─── RAW DATA ───

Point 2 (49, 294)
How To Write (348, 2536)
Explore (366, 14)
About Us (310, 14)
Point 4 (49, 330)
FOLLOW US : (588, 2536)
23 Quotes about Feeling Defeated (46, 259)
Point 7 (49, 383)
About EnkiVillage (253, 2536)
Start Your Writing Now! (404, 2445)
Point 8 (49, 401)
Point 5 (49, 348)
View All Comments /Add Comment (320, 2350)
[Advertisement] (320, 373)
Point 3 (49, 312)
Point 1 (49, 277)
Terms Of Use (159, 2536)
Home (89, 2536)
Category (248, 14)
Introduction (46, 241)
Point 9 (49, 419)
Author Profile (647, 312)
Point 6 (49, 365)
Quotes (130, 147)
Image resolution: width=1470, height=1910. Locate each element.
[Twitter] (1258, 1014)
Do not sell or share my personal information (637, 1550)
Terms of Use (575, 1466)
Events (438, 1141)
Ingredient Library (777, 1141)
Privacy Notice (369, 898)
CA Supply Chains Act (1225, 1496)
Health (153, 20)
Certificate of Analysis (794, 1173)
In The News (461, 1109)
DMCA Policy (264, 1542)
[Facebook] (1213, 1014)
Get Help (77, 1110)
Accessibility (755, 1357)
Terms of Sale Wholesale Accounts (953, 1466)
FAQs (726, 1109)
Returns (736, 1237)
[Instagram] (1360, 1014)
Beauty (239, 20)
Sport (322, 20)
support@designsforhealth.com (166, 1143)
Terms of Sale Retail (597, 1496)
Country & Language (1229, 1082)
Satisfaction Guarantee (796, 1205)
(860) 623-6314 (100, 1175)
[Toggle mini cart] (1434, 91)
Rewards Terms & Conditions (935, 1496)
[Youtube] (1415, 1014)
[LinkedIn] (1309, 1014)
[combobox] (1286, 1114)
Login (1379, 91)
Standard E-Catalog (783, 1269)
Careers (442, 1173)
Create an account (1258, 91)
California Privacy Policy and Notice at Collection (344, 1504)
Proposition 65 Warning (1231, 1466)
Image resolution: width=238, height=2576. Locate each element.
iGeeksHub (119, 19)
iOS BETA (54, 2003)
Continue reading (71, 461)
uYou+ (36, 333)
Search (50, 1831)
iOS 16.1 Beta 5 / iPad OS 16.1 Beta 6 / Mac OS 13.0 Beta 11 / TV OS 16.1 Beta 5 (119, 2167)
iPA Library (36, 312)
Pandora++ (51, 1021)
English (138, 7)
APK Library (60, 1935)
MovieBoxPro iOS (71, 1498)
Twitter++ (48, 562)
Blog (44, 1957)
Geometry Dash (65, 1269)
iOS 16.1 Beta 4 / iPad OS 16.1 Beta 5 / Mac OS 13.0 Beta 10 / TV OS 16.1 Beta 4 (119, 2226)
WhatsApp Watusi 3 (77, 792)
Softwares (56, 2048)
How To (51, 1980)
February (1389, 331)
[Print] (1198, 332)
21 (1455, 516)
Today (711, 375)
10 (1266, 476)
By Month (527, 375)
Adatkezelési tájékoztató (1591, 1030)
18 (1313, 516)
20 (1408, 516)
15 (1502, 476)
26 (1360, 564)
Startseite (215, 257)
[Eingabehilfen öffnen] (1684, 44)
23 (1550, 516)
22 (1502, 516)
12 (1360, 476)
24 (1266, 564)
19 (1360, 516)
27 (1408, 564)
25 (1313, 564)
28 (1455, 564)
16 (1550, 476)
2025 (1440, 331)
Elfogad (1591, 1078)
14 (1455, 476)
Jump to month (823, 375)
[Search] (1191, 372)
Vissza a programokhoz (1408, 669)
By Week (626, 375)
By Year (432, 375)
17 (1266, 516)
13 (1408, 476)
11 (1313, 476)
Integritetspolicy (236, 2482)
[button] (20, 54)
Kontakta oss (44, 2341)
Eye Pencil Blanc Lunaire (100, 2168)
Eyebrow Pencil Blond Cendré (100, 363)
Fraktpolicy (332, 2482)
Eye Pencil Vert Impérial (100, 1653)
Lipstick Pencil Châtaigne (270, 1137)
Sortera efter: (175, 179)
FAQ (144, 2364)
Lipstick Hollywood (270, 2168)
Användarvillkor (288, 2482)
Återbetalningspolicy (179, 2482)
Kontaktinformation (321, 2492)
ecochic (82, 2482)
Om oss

───

* [WORK INSTRUCTION]:
Each line above that contains the string "resolution" should be copied.

* [SOLUTION TO THIS EXERCISE]:
Image resolution: width=1470, height=1910. Locate each element.
Image resolution: width=238, height=2576. Locate each element.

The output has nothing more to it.